Your instructions:
Please transcribe the entries below without changing a single character.

Stored items:
======
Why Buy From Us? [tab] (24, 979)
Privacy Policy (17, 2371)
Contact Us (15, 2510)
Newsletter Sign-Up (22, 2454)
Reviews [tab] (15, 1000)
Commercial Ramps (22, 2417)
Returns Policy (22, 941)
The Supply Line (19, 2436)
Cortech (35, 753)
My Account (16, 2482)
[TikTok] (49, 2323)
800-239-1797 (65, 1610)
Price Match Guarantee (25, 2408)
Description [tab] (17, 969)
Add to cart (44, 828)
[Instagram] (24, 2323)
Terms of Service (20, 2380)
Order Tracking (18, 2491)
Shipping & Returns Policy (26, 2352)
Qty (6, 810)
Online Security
======
Reply:
Why Buy From Us? [tab] (24, 979)
Privacy Policy (17, 2371)
Contact Us (15, 2510)
Newsletter Sign-Up (22, 2454)
Reviews [tab] (15, 1000)
Commercial Ramps (22, 2417)
Returns Policy (22, 941)
The Supply Line (19, 2436)
Cortech (35, 753)
My Account (16, 2482)
[TikTok] (49, 2323)
800-239-1797 (65, 1610)
Price Match Guarantee (25, 2408)
Description [tab] (17, 969)
Add to cart (44, 828)
[Instagram] (24, 2323)
Terms of Service (20, 2380)
Order Tracking (18, 2491)
Shipping & Returns Policy (26, 2352)
Qty (6, 810)
Online Security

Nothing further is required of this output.